Litecoin has been able to pare some of yesterday’s losses, following Bitcoin price’s bounce back to the $57,000 mark. Litecoin is loosely correlated with Bitcoin prices, and this seems to explain the losses of April 7 and the subsequent gains in the LTC/USD pair.
Litecoin is presently posting gains of nearly 2% on the day after it shed some of the gains garnered earlier in the day. However, analysts expect Litecoin to add to today’s gains, as there is a fundamental backing to the breakout direction of this Bitcoin clone. Asset management firm Coinshares announced two days ago that it was launching a Litecoin exchange-traded product (LTP) which was to be physically backed, on the Swiss SIX Exchange.
The Litecoin LTP is to be listed on the basis of a physical backing of 0.2 LTC for every unit of the Litecoin LTP. This would be the third crypto-based product to be launched by Coinshares this year, as it had earlier launched similar products for Bitcoin and Ethereum. Presently, the price picture on the daily chart for Litecoin (LTC/USD) favours a push towards the upside, in the direction of the initial trend that preceded the triangle pattern.
Litecoin’s break of the symmetrical triangle on the daily chart of the LTC/USD pair met with rejection around the 240 price level (100% Fibonacci extension from the swing low of 25 November to the swing high of 10 January. With the recovery in Bitcoin prices, Litecoin has bounced off the triangle’s upper edge and is mounting a renewed challenge on the 228.55 resistance.

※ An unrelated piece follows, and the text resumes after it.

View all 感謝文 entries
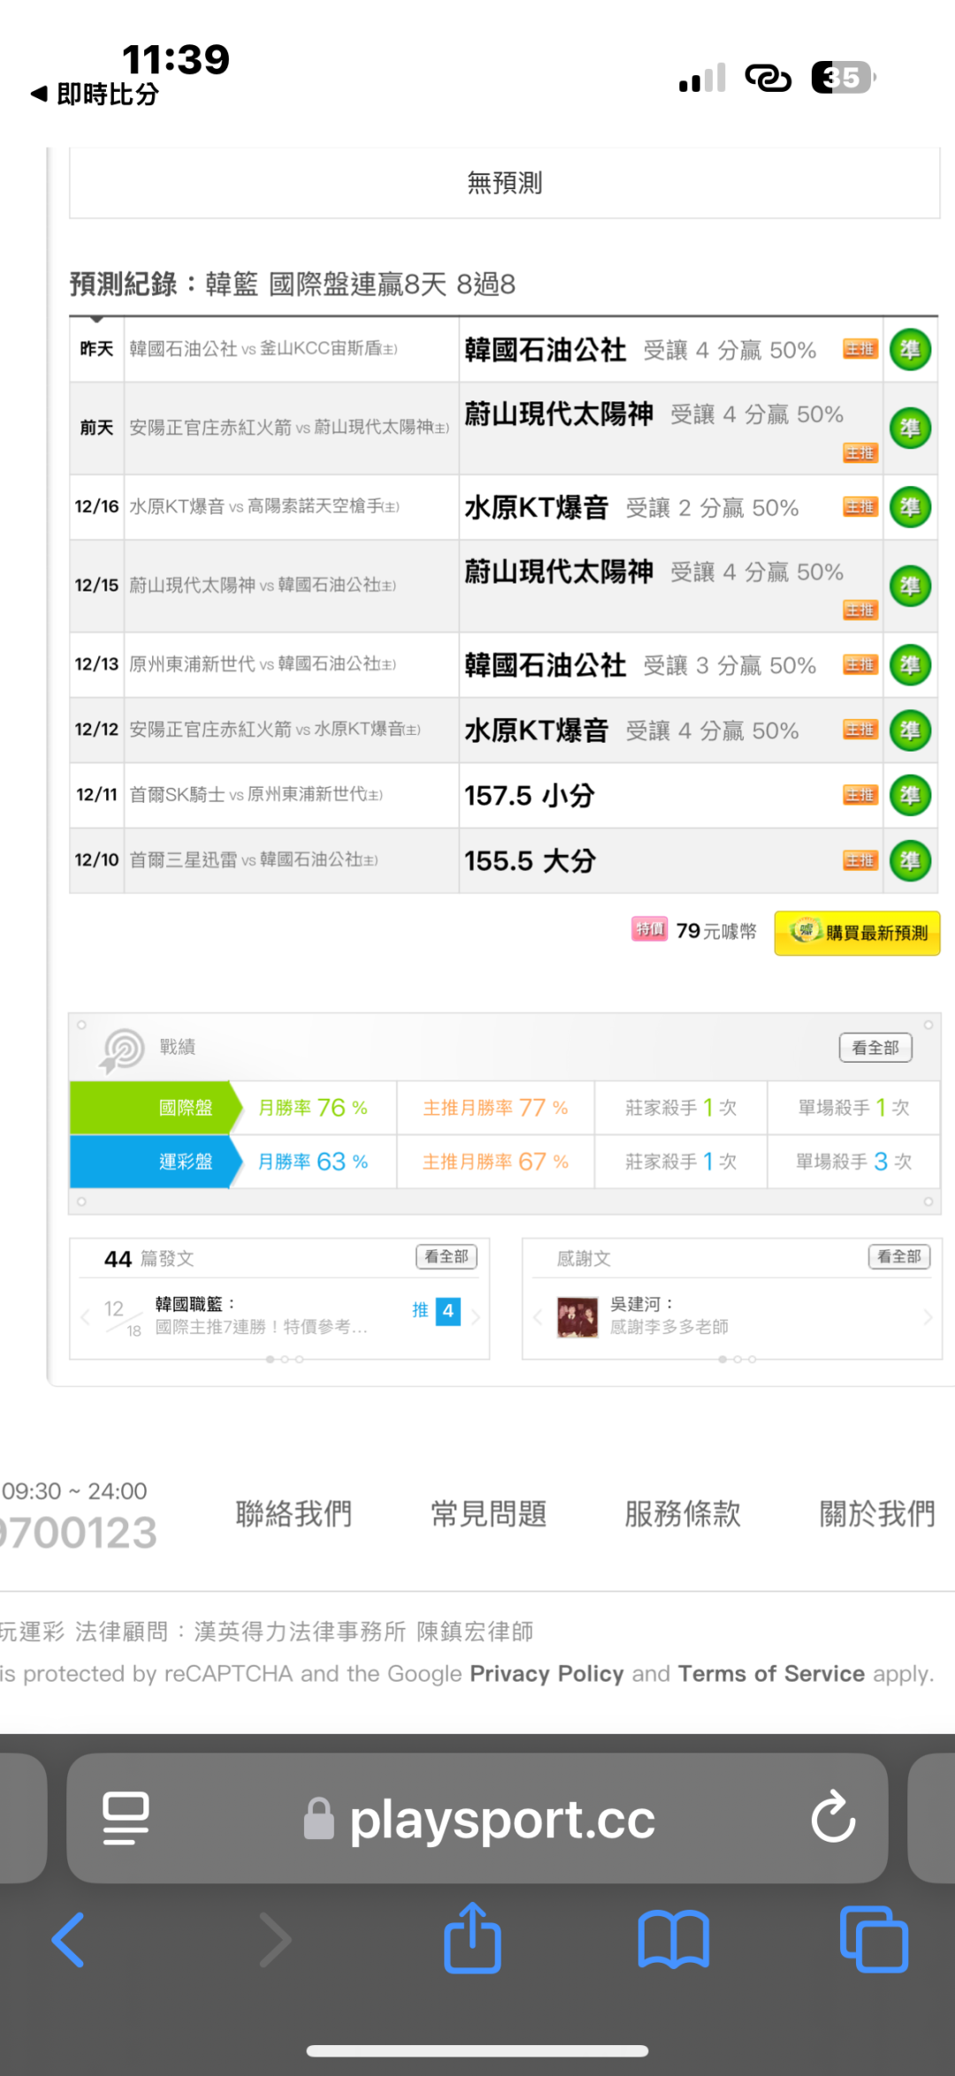Image resolution: width=955 pixels, height=2076 pixels. [898, 1256]
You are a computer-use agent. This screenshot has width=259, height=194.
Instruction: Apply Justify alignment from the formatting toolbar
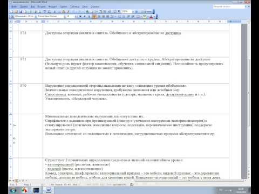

If this level is successfully uncapped, the door could be open for the price to push towards new highs, with 227.31 appearing to be a likely upside candidate.
On the other hand, a rejection at 228.55 would mark a progressively lower high from the high of April 6. This could enable sellers to mount a new challenge on the triangle’s upper border and the 209.13 support level. A successful breakdown of 209.13 opens the door towards 200.60, with 186.82 standing as the only barrier between this scenario and the triangle’s lower edge.